Study Links Shank3 Gene Mutation to Social Behavior Changes in Mice
A recent study sheds light on how a mutation in the Shank3 gene, which is linked to autism, impacts social behavior by affecting vasopressin release in the brain. In mouse models, this mutation led to decreased sociability and reduced defensive aggression, primarily because less vasopressin reached an area known as the lateral septum.
The researchers discovered that vasopressin operates through two distinct receptors: AVPR1a, which influences sociability, and AVPR1b, which governs aggression. By focusing on AVPR1a, they managed to enhance social interactions in the mice without amplifying aggressive tendencies, which opens up possibilities for tailored autism treatments.
Key Insights
- Mechanism Discovered: The mutation in Shank3 results in fewer vasopressin releases in the lateral septum, affecting sociability and aggression.
- Receptor Functions: The AVPR1a receptor is linked to sociability, and the AVPR1b receptor is tied to aggression.
- Potential for Therapy: Activating AVPR1a improved social behavior without heightening aggression in mice.
Led by Félix Leroy at the Institute for Neurosciences, a collaboration between the Spanish National Research Council and Miguel Hernández University, this research marks the first comprehensive investigation into how a mutation in the Shank3 gene correlates with social behavior issues.
Using a mouse model with the autism-related mutation, the study found that vasopressin—a crucial hormone for social interaction—was not effectively released in the lateral septum. Published in Nature Communications, the findings highlight how vasopressin release in this brain region is essential for regulating social behaviors through two unique receptor pathways.
Interestingly, in the mutant mice, some of the vasopressin-releasing neurons in a specific area known as the bed nucleus of the stria terminalis (BNST) were missing. This loss meant that much less vasopressin got sent to the lateral septum, explaining why these mice showed less sociability and a notable drop in defensive aggression, which is typically a crucial behavior for males to protect their territories.
The team demonstrated that vasopressin functions in the lateral septum through two different receptors, each linked to distinct behaviors: AVPR1a influences sociability, while AVPR1b is responsible for aggression. By manipulating these two receptors separately, they succeeded in restoring these behaviors independently.
“We were able to enhance sociability without increasing aggression, which is vital for considering future treatments,” Leroy pointed out.

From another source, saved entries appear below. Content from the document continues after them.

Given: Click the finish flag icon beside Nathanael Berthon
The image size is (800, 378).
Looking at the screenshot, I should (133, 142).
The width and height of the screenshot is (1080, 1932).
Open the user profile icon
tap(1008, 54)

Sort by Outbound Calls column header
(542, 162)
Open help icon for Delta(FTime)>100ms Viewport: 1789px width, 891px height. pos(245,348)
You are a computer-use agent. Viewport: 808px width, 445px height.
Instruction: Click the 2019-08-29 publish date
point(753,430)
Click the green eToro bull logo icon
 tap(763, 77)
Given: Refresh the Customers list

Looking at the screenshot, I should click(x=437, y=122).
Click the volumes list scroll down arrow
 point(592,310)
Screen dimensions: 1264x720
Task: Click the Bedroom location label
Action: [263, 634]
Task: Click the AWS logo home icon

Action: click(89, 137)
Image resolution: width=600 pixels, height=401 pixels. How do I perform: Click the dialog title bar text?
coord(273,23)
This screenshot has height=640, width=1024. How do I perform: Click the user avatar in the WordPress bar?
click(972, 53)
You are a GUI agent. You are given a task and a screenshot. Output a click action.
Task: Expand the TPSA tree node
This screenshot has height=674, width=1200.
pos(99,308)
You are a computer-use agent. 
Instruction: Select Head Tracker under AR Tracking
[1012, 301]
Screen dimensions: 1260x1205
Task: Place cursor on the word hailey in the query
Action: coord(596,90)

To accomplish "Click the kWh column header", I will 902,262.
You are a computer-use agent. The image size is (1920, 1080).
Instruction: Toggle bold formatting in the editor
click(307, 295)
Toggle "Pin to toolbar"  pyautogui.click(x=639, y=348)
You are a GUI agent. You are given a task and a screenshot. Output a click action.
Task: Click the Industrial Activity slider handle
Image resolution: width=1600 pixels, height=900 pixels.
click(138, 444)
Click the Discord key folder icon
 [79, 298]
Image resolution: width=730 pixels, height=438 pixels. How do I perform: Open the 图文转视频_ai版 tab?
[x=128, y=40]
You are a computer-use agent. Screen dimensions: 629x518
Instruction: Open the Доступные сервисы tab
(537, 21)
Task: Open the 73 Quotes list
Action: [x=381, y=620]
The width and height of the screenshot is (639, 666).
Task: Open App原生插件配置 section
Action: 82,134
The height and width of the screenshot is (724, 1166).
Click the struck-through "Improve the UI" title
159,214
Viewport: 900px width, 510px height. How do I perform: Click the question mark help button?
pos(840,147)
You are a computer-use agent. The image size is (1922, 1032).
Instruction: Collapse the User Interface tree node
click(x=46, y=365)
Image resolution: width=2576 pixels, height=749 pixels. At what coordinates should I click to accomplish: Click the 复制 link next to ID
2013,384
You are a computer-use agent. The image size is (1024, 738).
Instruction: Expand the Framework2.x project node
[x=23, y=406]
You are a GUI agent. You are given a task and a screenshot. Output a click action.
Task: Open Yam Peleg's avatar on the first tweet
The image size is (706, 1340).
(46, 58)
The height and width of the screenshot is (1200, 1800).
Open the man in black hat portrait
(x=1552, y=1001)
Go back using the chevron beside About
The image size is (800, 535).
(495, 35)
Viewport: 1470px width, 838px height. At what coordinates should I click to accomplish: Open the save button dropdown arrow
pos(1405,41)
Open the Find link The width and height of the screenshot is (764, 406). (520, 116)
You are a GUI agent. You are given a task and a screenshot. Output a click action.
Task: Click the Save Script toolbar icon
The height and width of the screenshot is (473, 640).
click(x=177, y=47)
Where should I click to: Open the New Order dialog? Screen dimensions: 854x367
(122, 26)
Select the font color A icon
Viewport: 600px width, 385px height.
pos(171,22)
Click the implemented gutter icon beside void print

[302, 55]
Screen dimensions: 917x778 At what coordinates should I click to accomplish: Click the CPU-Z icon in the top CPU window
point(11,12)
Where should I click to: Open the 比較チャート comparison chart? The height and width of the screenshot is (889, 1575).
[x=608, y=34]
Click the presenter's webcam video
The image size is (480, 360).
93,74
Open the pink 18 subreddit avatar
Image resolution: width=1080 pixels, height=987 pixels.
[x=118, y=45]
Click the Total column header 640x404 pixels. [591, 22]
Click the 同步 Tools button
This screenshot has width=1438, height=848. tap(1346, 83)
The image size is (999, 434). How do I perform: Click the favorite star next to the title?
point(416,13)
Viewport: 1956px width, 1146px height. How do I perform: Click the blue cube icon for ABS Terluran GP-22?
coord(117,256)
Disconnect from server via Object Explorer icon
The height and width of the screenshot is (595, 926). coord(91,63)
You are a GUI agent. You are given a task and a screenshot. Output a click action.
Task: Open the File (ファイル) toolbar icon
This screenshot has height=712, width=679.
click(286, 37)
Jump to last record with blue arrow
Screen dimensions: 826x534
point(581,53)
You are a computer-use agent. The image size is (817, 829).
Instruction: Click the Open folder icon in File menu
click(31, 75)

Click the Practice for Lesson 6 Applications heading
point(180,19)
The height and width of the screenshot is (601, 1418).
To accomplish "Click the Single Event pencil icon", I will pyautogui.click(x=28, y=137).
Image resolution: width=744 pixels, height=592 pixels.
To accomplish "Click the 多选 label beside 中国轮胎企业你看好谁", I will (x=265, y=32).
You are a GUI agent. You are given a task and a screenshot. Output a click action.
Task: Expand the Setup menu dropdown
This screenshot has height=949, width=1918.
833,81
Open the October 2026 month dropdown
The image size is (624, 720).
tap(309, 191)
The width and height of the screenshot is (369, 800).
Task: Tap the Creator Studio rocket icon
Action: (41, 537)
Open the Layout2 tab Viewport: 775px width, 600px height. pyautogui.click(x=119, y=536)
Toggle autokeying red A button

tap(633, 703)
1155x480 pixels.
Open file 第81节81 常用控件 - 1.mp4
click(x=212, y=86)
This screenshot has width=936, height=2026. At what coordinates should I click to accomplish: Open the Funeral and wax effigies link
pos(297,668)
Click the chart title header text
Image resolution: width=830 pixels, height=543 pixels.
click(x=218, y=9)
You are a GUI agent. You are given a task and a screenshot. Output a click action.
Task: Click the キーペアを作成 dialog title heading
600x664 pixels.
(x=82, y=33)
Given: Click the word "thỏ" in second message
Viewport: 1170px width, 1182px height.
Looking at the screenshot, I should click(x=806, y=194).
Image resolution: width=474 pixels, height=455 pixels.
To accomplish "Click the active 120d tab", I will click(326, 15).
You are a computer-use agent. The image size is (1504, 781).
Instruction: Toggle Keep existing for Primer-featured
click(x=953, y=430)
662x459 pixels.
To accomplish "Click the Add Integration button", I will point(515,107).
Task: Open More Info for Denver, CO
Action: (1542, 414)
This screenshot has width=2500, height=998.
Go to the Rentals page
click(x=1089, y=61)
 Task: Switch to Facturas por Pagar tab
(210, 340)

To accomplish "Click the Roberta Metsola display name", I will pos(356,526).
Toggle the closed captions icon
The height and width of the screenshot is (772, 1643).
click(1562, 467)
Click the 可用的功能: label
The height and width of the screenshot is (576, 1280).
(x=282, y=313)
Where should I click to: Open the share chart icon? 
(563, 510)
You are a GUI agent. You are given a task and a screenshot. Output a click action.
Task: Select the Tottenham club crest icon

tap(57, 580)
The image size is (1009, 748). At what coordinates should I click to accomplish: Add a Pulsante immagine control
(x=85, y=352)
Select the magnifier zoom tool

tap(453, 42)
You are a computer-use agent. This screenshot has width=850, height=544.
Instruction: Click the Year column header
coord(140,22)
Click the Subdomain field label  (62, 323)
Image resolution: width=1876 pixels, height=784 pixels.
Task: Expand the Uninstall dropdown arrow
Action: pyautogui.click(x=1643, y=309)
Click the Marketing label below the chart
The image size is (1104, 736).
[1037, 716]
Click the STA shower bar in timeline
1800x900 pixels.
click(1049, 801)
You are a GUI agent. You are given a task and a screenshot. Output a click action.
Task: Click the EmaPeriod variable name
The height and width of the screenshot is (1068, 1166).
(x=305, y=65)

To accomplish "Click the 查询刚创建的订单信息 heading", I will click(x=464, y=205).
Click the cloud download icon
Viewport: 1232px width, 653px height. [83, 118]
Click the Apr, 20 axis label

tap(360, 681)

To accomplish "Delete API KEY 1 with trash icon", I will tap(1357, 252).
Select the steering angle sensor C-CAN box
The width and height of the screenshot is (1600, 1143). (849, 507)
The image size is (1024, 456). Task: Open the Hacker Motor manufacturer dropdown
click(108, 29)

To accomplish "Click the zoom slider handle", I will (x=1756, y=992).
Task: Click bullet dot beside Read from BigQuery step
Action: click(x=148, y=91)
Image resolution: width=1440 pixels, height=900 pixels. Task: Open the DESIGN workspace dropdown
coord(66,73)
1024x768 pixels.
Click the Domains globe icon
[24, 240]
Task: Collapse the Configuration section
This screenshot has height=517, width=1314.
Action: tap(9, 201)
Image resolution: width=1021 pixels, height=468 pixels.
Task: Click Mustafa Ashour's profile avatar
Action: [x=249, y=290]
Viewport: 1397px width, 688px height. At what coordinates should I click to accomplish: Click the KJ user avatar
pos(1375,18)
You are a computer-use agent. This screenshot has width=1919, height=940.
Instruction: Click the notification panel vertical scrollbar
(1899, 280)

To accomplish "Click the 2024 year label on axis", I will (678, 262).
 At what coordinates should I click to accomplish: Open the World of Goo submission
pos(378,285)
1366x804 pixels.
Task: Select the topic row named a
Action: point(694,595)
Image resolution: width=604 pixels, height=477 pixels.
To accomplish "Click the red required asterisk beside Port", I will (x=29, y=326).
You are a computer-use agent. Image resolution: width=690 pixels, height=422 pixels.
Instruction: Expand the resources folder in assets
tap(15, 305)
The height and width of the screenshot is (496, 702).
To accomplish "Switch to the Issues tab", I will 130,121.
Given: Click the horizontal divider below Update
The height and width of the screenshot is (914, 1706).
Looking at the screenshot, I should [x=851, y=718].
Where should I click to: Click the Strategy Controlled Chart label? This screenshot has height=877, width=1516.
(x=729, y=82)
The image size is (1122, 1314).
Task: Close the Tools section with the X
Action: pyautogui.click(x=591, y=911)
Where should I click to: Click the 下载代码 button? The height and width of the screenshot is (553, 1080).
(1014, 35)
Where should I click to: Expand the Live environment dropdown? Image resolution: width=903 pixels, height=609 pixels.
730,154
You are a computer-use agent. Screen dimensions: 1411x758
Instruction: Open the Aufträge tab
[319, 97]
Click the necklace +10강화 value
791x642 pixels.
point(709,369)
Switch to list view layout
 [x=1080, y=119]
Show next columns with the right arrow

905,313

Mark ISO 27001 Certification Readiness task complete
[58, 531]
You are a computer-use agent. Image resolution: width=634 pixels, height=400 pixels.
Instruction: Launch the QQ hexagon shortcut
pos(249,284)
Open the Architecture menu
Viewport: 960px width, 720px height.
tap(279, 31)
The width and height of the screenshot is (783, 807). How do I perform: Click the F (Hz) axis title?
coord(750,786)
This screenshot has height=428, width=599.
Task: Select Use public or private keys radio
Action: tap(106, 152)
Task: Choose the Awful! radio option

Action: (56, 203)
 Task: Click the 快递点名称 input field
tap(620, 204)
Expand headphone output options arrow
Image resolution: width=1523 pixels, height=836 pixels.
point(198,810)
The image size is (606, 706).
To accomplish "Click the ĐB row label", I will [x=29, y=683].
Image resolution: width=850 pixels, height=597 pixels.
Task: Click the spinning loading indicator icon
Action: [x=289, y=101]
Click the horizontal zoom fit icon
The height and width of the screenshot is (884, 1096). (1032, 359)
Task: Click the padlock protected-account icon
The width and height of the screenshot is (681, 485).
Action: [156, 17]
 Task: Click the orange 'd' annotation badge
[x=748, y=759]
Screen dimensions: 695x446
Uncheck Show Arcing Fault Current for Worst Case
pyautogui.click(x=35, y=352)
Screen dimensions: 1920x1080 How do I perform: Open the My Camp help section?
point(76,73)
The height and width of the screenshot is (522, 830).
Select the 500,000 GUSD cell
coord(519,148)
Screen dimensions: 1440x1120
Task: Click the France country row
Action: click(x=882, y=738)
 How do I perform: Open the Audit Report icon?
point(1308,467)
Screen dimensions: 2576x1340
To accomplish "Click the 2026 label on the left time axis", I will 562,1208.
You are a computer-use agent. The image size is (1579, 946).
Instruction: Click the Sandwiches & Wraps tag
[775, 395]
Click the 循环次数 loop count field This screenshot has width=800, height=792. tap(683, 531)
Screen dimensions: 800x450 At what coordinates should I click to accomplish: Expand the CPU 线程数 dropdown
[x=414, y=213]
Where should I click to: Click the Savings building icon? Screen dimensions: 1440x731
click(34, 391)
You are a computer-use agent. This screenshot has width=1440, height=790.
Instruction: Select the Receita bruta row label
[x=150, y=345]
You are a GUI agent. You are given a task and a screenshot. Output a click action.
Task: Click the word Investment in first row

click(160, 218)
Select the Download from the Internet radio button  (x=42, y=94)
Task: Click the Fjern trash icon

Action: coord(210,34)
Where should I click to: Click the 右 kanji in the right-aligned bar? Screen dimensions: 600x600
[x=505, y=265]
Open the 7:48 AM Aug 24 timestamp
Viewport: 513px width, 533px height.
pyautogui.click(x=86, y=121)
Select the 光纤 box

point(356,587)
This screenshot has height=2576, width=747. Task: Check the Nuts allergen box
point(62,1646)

To achieve these results, researchers utilized a new vasopressin biosensor developed in partnership with Yulong Li’s lab at Peking University. This innovative tool allowed for real-time visualization of vasopressin release in the brain.
“Thanks to this technology, we discovered that the issues were localized in a specific circuit rather than the entire nervous system,” noted María Helena Bortolozzo-Gleich, the study’s lead author.
Validation through collaboration with the University of Zurich ensured the reliability of their data analysis.
The research findings are backed by a patent aimed at developing medications that selectively activate the AVPR1a receptor, which plays a role in sociability. There’s a clear goal here: design treatments that enhance social interactions in individuals with autism while avoiding side effects linked to aggression.
The study focused solely on male mice because the vasopressin pathway is more pronounced in males, who also exhibit the territorial aggression under examination. This could suggest why autism appears more often in males; however, it may also hint that the disorder presents differently or is underreported in females.
“Our results imply that future treatments might be tailored, considering these differences,” Leroy added.
Funding and Development
This research received financial backing from various organizations, including the European Research Council and the National Institutes of Health. It also forms part of a broader project investigating motivated behaviors associated with the lateral septum.
Leroy’s extensive expertise in this realm was further recognized after a 2023 publication in Cell focused on signaling pathways affecting interactions among familiar individuals. His significant contributions were acknowledged with a recent award from the European Brain and Behaviour Society.